Amino acid substitution at position 226 of the hemagglutinin molecule of influenza (H1N1) virus affects receptor binding activity but not fusion activity.

The receptor binding site of the hemagglutinin (HA) molecule of type A influenza virus A/USSR/90/77 (H1N1) has been studied. Site-specific mutagenesis has been used to introduce base changes into the sequence that codes for the amino acid residue at position 226 on the HA molecule, and mutant sequences replaced the wild-type sequence of the HA gene of the SV40-HA recombinant virus (SVHA). Mutant HA proteins were expressed in African green monkey kidney cells and analyzed for receptor binding and fusion activities.

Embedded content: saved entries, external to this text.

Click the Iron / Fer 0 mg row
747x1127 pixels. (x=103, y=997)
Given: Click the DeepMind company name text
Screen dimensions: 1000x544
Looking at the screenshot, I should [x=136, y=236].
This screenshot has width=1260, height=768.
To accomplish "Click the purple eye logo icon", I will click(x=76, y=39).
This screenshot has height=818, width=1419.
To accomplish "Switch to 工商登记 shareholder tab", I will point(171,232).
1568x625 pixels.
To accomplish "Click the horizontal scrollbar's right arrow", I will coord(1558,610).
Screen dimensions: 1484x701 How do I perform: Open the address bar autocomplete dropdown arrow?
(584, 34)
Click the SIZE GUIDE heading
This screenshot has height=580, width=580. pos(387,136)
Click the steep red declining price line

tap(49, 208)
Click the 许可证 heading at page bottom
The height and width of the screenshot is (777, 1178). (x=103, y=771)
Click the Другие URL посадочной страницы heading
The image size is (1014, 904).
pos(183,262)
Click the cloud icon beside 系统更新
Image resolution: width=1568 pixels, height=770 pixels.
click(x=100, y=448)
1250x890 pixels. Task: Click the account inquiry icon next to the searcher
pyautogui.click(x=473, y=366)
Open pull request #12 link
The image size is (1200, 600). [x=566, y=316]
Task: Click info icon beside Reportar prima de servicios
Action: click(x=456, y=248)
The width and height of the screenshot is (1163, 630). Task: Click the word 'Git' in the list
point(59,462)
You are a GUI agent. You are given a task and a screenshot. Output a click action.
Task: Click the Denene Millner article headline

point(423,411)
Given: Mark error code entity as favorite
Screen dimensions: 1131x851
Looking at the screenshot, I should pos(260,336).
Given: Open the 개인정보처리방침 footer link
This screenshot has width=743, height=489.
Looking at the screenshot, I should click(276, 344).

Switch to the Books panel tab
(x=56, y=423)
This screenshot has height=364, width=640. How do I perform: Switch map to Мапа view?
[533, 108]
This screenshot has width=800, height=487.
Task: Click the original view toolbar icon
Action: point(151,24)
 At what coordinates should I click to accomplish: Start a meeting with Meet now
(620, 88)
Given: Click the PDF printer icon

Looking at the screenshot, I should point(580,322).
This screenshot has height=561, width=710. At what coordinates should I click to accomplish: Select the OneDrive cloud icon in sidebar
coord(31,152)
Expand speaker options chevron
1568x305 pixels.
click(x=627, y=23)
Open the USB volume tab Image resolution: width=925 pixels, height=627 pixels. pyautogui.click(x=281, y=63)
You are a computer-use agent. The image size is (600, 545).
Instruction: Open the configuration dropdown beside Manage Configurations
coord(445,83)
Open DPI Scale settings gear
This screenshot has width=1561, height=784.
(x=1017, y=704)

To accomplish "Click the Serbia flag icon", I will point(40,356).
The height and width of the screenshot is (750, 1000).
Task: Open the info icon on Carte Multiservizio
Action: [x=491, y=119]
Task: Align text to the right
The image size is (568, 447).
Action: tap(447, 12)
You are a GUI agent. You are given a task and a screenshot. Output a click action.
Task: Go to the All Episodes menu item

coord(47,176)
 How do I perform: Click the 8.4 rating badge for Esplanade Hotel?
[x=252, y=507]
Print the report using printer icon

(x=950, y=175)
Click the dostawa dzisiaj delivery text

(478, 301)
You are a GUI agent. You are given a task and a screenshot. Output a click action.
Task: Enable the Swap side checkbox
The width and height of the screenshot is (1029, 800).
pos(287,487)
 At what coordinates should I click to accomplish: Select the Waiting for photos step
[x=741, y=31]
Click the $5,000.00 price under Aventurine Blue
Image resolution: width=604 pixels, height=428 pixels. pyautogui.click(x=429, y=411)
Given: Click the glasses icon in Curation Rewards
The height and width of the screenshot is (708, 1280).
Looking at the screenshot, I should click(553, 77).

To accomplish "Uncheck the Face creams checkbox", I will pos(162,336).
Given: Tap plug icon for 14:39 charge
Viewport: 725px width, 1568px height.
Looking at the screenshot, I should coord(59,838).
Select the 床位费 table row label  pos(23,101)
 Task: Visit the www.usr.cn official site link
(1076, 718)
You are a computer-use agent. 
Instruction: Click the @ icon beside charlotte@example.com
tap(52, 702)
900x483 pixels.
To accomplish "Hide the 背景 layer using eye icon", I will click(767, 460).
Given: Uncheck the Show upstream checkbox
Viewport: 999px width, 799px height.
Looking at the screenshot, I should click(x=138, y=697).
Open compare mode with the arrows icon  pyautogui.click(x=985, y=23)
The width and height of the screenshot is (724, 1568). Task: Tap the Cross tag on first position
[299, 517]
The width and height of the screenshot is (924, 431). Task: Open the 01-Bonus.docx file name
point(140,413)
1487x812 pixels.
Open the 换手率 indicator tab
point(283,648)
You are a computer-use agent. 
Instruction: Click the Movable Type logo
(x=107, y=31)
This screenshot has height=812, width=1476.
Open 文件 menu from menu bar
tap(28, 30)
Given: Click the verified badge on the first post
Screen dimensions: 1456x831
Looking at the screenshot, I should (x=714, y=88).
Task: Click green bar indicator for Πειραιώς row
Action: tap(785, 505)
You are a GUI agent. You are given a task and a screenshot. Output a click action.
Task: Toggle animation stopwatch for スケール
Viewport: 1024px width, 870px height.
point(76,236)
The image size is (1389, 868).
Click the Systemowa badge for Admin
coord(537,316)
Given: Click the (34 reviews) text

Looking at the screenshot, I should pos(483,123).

Two mutant HA proteins containing single amino acid substitutions of Asn and Met for Gln at position 226 retained their receptor binding activity, but others with amino acid substitutions Glu, His, Leu, Val, and Thr for Gln at position 226 lost this activity. All the mutant proteins retained their fusion activity. On the other hand, another four mutants containing single amino acid substitutions at positions other than 226 retained the receptor binding and fusion activities, despite the drastic change in charge or polarity to the respective amino acids. These results suggest that amino acid residue 226 of the H1 subtype of HA is critical for receptor binding activity of the HA protein. Our results also show that the lack of receptor binding activity of the HA protein does not affect fusion activity.